Goldman Sachs Pauses New SPAC Offerings Amid Regulatory Pressures

Goldman Sachs, SPACS, markets, IPOs

Goldman Sachs has paused new special purpose acquisition company (SPAC) offerings, which has added more complications to the lagging market as regulators turn a more critical eye on it, the Financial Times reported Monday (May 9).

Goldman will also reportedly quit working with many of the SPACs it helped to take public in the past. This shows a retreat from the market, as last year Goldman was the second-biggest underwriter for the SPACs. The bank helped sponsors raise close to $16 billion, per data from Refinitiv.

The SPAC market was hot during the early part of the pandemic and much of 2021, but lately it’s been going colder, and regulators have become skeptical.

The FT wrote that the U.S. Securities and Exchange Commission has proposed reforms on SPACs, looking at adding more transparency and make the rules more like those of regular initial public offerings (IPOs). That proposal is open for public comment.

It would work on boosting the liability for underwriters, making it so banks working on SPAC IPOs would also have to work on the merger after that. Banks would also reportedly be liable for misstatements related to the merger.

The report noted Goldman’s status in the SPAC world has been a big one, with lucrative fees because of the SPAC IPOs and the mergers that come after. However, the bank has been pulling back because of the lessening interest from investors.

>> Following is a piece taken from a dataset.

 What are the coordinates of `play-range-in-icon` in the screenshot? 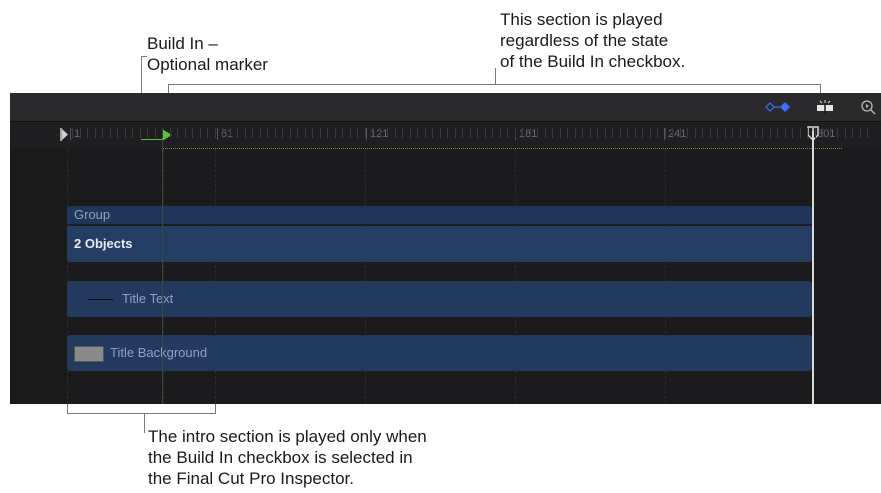 It's located at (65, 134).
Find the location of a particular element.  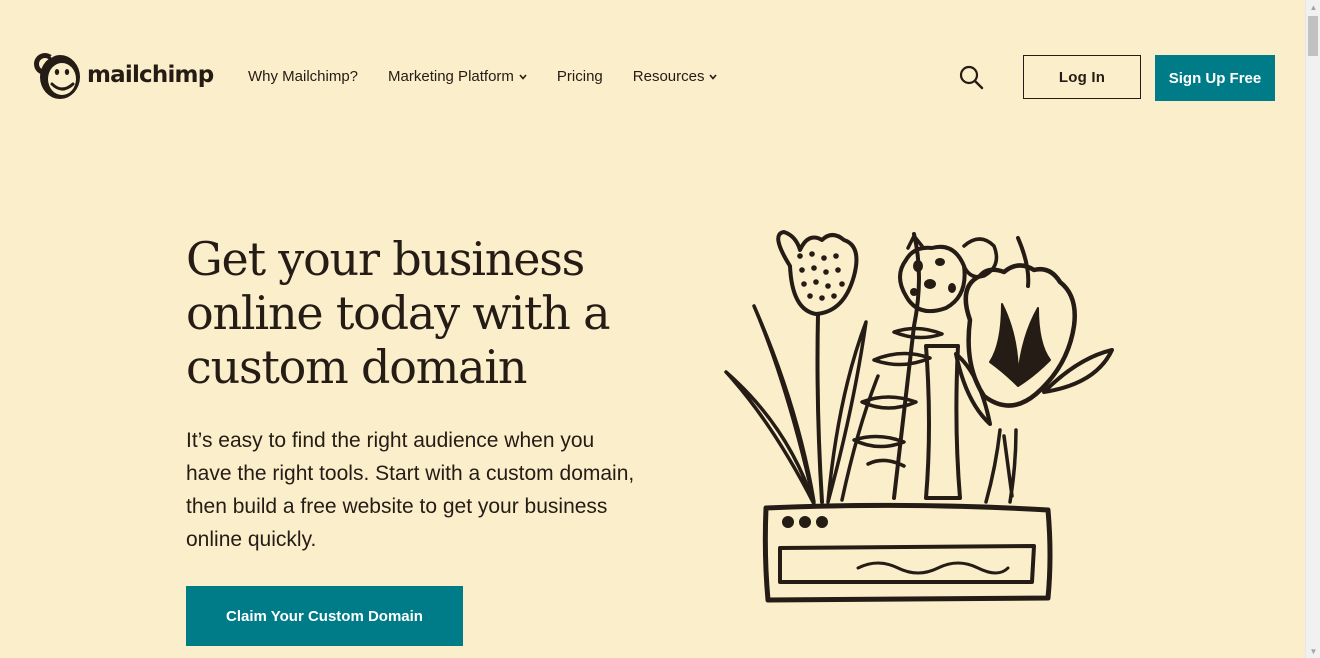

PYMNTS wrote recently that the CFA Institute, an organization for investment professionals, has advised regulators to tighten disclosure requirements for SPAC sponsors, in a bid to help out with transparency.

See also: CFA Institute Tells SEC to Tighten Disclosure Regs for SPAC Sponsors

The CFA has recommended that SPAC sponsors fully disclose any affiliations with investors and other target companies, along with any side deals with anchor or pipe investors.

The CFA also thinks there should be more detailed information from SPAC executives, with the tougher disclosures being important because of the “opacity” of many SPACs, and the likeliness of conflicts of interest.